Lydia – Paint It Golden
Record Label: None
Release Date: October 4, 2011
It’s hard to believe it has been three years since we first experienced Illuminate. Carrying Lydia to even greater heights than This December; It’s One More and I’m Free, their sophomore record was – and still is – simply a masterpiece. The tender sincerity, dynamic layering, stunning vocal harmonies – the record speaks for itself and holds a monumental, immovable place in many of our hearts.
And then things changed. The beloved Mindy White decided to part ways with the band, and shortly after, Lydia announced their final tour, “The Lydia Finale: A Goodbye & Farewell Tour," and plans to release Assailants, their tragic farewell.
With Assailants, the fact that Lydia was no more really hit; it was painful, yet in a beautiful, bittersweet way. While it didn’t quite reach the elevation of Illuminate, Assailants was a fond farewell, at that.
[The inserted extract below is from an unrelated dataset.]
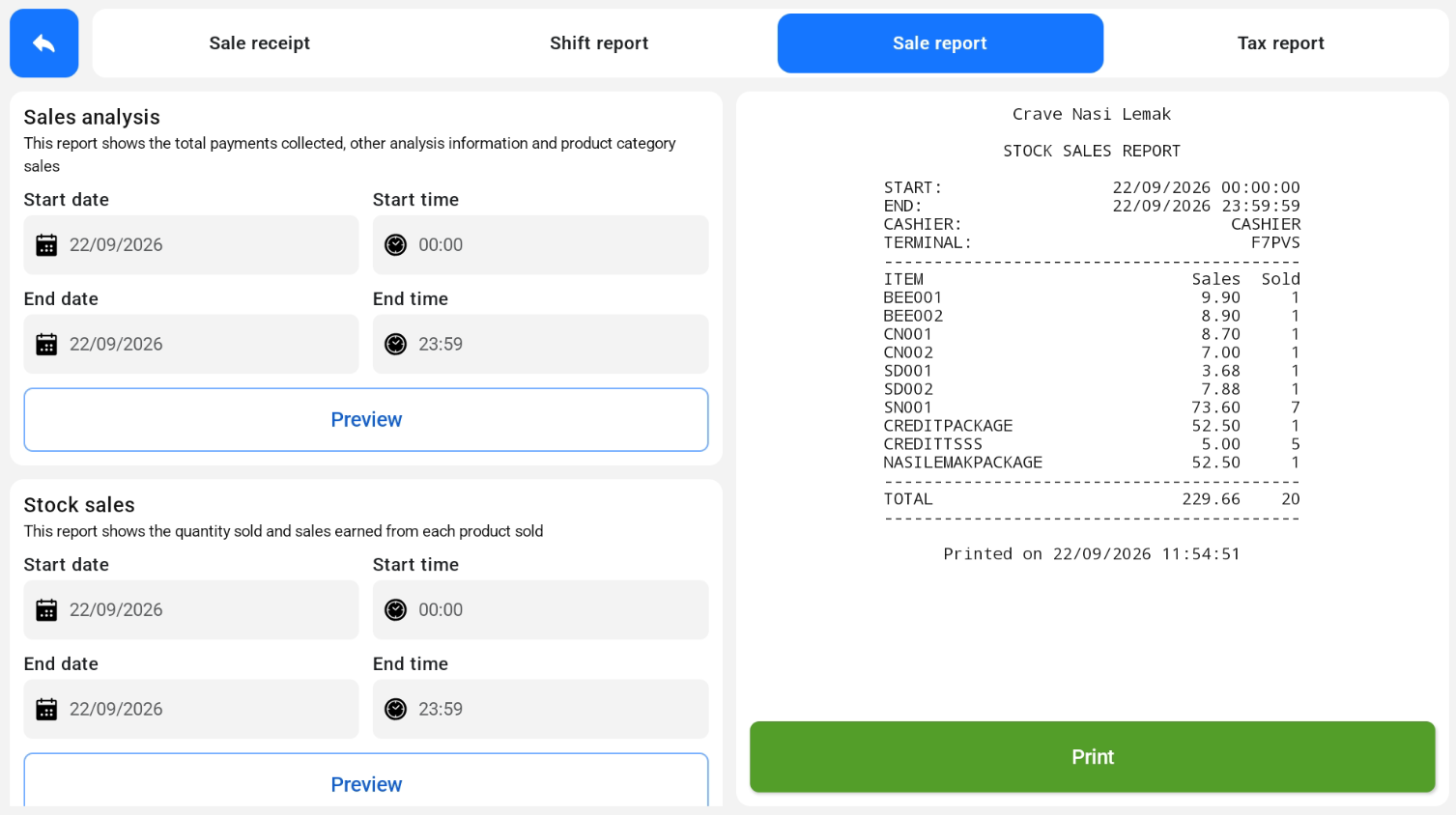Select the Sale report tab

940,43
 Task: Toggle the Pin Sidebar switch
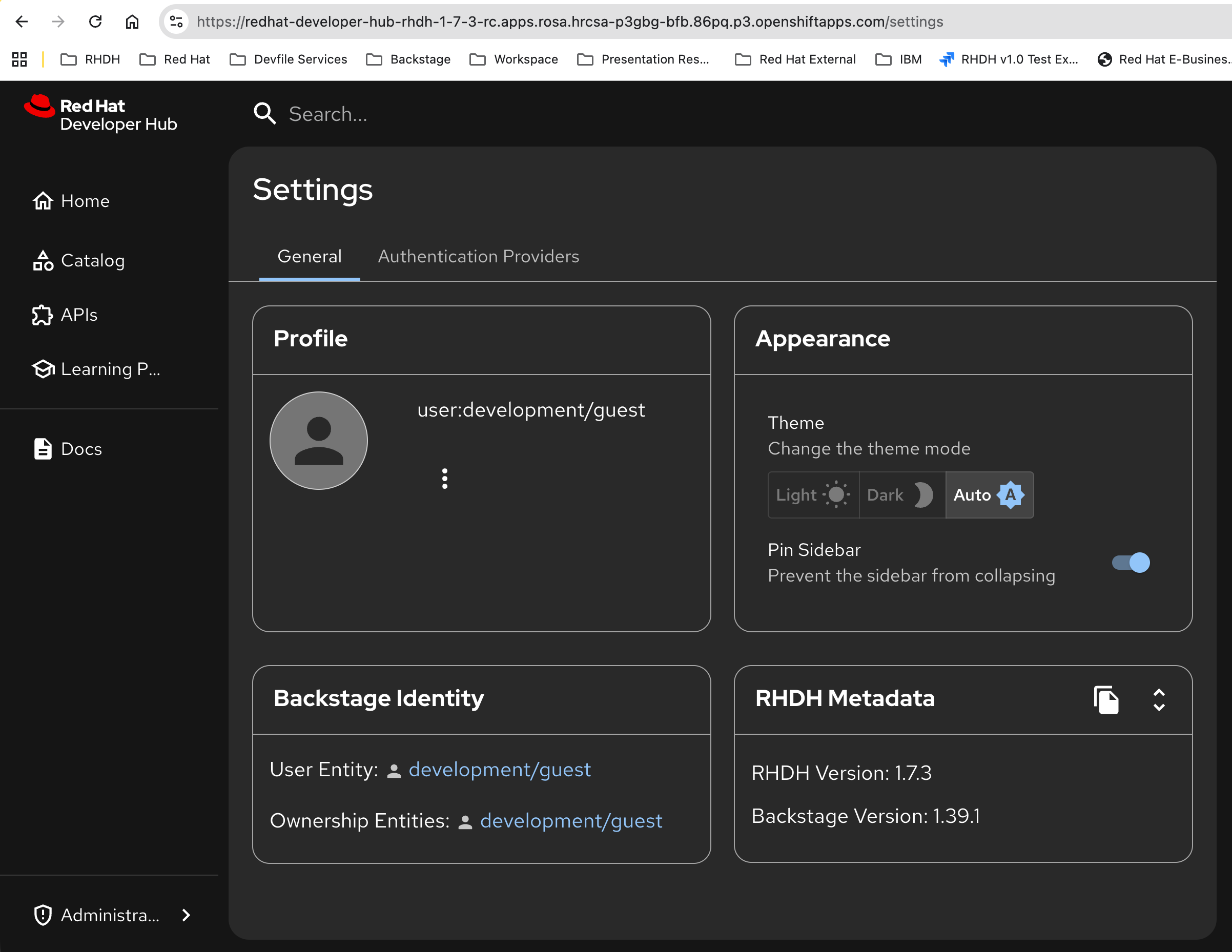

It was short and sweet, allowing fans to digest the seven songs on their own, making it painfully evident that the end of Lydia had officially arrived.
However, fast forward a year and the impossible happened: Leighton Antelman and Craig Taylor announced that they were going to rebuild and continue Lydia together. And so, Paint It Golden is the return of Lydia.
A somber piano opens “Hailey” as we return to the dying love of Illuminate: “I got what I wanted / They bled out my organs / They cut me wide open til I grinned / I guess it’s time / Doctors came right in / Said he most likely won’t live.” And just like that, we are back. Rather than being surrounded with the painful breakup and dying love as Illuminate and December were, Paint It Golden allows us to witness renewal, rebirth, even acceptance: “Hailey, if you’re out there, I hope you made it through December.”
As we continue to witness the new life of the dying man, hope seems to prevail this time as he is brought back to life. Soft piano play flurries throughout the glimmering harmonies on “Dragging Your Feet In The Mud” as we witness this new view first hand: “I guess I finally feel like I deserve it / You know I got to make a point though / I got to make it worth it / Cause if it happened, it happened…You got to let it go.” This painful acceptance accents the shining image of hope and a new beginning.
Sure, there are still times where anger surfaces, but hope always overcomes the pain throughout Paint It Golden. Paced with elegant piano play and soothing drumming, the bitter “Eat Your Heart Out” is riddled with emotion, as the failed past relationship still troubles the mind: “And I know it’s not worth it / When I see her alone / It makes my heart sick / Even though I know it’s pointless.” At times like this we can feel the still-aching heartbreak. On what may be the most chilling moment on the record, “Ghosts” presents us with the same conflict riddled throughout Illuminate: “Cause when I’m dead and I’m gone / Just burn me up to the sun / I got a couple more years here / I want nothing but you, dear.” This conflicted mindset and melancholy is gripping, stunning, and ultimately haunting.
The instrumental and dynamic layering throughout the record adds to this despairing hope, as noted throughout “Get It Right.” Atmospheric percussion and chilling piano inclusions send chills on “Skin+Bones,” following “Ghosts” with perhaps even more unnerving content than on the former: “Yeah I found out I’ve been out of my mind for some time / But come on, you knew that / You know where my head has been at.” These riveting proclamations pull us further into the mind of Antelman, as he still struggles with the past and finding his footing in the present.
The final image, nonetheless, is one of hope on “Birds.” Over calming piano touches and intricate vocal structure, hope floats through this new beginning, through this revival: “Now I’m a mess / I gotta change how I’m thinking / Change me around / I’m all yours / So come on, gimme all you got now, birds / So come on, you know I’ve seen your worst.” It’s references to past material – this reference to various points on Illuminate and the aforementioned reference to “December” on the opening “Hailey” – that really tie Paint It Golden into Lydia’s previous work, allowing fans to further feel connected.
And so it ends, as all things must. Whereas Illuminate was a cathartic, at times painfully emotional record, Paint It Golden is just what the title implies: a new beginning within a breath of fresh air. It is a record of optimistic, yes, but the scarring pain of the past still lingers throughout the experience, making it all the more emotional and personal. While no, this record may not be Illuminate Pt. 2, would we really want it to be? Rather, it’s a special reunion; it’s a golden welcome back.
I feel like this is a grower. I've only listened to the record three times so far and it hasn't hit me yet. I loved Illuminate and This December so much. Assailants was okay. But regardless, I don't know why. The lyrics don't even stick out to me. So many curses and "yeah's". I just really hope it grows on me.